This is the Supreme Court term that won’t end. First, it stretches to the final Monday in June. Now, we get a significant followup order to Hobby Lobby on July 3! Lyle has the report. In short, the Court acting under the All Writs Act, enjoined HHS from enforcing the mandate against Wheaton College if Wheaton College provides written notice that they do not wish to comply. The very exemption the Court deemed an alternate for Hobby Lobby, is now waived pending the appeals.

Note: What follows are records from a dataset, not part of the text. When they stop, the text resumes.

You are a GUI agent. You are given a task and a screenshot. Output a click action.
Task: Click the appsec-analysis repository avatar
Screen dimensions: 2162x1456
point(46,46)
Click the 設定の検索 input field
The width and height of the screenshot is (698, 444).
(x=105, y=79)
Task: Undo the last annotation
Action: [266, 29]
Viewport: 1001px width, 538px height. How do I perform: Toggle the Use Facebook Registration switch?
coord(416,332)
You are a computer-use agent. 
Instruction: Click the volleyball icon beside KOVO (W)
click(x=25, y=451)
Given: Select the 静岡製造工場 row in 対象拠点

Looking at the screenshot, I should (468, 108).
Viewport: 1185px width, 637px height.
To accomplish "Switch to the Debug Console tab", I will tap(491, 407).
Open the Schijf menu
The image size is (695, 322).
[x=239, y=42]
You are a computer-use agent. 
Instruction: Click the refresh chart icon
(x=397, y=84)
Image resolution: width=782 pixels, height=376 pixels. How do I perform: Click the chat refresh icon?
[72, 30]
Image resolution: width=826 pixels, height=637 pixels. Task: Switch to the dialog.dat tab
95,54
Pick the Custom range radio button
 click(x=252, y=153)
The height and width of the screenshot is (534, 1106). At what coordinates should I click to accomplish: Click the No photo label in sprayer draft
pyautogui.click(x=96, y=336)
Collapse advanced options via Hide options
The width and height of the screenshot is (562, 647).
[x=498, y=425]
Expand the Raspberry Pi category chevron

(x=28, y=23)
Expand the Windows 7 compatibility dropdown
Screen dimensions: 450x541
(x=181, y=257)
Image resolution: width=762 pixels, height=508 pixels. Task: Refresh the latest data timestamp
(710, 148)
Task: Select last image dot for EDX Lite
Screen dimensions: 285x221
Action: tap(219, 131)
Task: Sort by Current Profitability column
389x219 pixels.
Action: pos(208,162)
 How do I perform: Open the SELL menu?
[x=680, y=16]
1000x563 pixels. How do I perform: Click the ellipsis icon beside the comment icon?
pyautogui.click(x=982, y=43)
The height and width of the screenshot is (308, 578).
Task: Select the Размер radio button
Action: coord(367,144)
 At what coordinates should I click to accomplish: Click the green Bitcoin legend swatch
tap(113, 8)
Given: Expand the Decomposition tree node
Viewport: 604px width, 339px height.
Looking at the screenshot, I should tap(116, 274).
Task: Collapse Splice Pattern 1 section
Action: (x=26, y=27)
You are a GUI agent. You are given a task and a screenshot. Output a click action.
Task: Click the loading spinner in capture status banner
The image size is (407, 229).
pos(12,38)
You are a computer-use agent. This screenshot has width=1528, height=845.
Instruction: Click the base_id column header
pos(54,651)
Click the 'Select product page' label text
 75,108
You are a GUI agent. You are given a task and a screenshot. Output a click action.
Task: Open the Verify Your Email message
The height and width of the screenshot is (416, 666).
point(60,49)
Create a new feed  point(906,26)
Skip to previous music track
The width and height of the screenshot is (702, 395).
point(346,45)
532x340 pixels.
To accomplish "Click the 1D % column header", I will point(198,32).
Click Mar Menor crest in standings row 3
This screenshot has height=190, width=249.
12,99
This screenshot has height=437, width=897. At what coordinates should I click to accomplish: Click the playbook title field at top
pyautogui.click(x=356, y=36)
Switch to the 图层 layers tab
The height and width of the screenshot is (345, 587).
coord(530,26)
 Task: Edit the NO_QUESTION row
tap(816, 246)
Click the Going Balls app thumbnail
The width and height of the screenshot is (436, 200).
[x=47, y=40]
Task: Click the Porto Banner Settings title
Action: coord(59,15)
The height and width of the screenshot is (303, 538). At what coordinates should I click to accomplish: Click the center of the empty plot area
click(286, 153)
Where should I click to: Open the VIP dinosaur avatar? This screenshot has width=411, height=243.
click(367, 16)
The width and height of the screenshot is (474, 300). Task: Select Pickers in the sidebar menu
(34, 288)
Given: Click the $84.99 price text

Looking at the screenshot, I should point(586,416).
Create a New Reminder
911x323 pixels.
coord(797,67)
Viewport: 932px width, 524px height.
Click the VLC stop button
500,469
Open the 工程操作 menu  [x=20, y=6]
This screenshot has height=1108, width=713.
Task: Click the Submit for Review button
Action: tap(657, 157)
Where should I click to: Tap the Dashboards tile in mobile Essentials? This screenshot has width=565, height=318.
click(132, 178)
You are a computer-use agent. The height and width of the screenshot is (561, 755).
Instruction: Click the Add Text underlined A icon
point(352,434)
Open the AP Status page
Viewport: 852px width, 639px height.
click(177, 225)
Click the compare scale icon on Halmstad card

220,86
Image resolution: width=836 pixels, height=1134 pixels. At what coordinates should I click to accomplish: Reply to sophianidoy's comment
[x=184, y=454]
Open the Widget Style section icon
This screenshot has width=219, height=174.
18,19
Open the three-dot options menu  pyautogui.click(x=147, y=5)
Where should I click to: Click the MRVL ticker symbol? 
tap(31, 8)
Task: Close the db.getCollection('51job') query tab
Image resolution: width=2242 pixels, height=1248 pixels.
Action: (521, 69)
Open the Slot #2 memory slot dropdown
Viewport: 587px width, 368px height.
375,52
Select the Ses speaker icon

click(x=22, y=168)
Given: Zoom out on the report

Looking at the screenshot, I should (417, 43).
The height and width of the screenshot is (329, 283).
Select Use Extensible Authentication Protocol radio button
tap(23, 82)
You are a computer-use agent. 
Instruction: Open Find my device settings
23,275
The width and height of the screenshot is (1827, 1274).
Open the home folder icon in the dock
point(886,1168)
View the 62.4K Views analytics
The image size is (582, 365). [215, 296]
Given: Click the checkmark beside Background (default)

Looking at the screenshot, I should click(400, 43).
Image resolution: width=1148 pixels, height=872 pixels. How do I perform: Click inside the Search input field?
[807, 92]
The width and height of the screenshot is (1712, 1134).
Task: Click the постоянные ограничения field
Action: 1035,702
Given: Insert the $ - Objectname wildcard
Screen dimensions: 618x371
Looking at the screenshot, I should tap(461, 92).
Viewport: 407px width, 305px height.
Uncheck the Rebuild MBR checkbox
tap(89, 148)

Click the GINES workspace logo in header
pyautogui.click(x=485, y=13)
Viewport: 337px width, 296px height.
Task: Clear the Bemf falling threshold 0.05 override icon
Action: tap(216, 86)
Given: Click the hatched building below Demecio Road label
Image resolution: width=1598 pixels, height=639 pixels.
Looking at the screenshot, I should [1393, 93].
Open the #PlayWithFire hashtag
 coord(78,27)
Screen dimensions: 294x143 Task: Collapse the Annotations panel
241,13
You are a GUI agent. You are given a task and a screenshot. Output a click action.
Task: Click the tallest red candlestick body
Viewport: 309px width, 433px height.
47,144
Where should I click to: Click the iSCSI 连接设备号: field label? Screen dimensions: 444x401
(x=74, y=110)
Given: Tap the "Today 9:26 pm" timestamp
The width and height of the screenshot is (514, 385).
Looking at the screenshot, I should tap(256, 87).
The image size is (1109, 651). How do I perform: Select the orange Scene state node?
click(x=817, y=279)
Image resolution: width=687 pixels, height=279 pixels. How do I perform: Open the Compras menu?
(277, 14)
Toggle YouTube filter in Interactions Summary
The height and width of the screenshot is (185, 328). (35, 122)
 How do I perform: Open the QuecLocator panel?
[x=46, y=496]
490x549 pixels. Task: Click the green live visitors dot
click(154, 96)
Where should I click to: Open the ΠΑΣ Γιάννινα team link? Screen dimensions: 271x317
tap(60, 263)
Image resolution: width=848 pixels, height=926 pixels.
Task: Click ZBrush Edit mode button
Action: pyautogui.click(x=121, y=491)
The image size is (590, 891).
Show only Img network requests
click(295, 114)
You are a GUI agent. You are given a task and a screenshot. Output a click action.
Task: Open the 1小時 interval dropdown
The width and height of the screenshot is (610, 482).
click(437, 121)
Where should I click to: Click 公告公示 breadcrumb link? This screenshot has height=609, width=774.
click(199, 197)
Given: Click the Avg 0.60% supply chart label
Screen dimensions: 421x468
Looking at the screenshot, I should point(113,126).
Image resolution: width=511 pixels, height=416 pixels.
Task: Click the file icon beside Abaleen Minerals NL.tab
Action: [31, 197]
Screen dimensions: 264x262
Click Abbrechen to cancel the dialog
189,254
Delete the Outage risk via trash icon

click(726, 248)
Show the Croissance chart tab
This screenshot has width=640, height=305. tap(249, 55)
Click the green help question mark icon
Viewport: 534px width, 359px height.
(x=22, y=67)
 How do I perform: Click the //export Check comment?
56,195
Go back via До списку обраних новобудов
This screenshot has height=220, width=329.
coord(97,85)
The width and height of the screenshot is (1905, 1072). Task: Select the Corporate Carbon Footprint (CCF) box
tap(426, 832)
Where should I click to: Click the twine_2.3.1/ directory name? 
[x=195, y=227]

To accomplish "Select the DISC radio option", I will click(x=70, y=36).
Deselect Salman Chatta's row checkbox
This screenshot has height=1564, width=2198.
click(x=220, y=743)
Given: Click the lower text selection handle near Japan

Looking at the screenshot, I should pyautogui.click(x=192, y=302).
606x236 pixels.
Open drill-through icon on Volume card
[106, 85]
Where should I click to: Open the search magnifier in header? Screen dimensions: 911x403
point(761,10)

Dissenting from the order, vigorously, was Justice Sotomayor, joined by Justices Ginsburg and Kagan. Here is the key section:

Indeed, just earlier this week in Burwell v. Hobby Lobby Stores, Inc., ante, at ___, the Court described the accommodation as “a system that seeks to respect the religious liberty of reli- gious nonprofit corporations while ensuring that the em- ployees of these entities have precisely the same access to all [Food and Drug Administration (FDA)]-approved con- traceptives as employees of companies whose owners have no religious objections to providing such coverage.” Ante, at 3. And the Court concluded that the accommodation “constitutes an alternative that achieves all of the Gov- ernment’s aims while providing greater respect for reli- gious liberty.” Ibid. Those who are bound by our decisions usually believe they can take us at our word. Not so to- day. After expressly relying on the availability of the religious-nonprofit accommodation to hold that the contra- ceptive coverage requirement violates RFRA as applied to closely held for-profit corporations, the Court now, as the dissent in Hobby Lobby feared it might, see ante, at 29–30 (GINSBURG, J., dissenting), retreats from that position.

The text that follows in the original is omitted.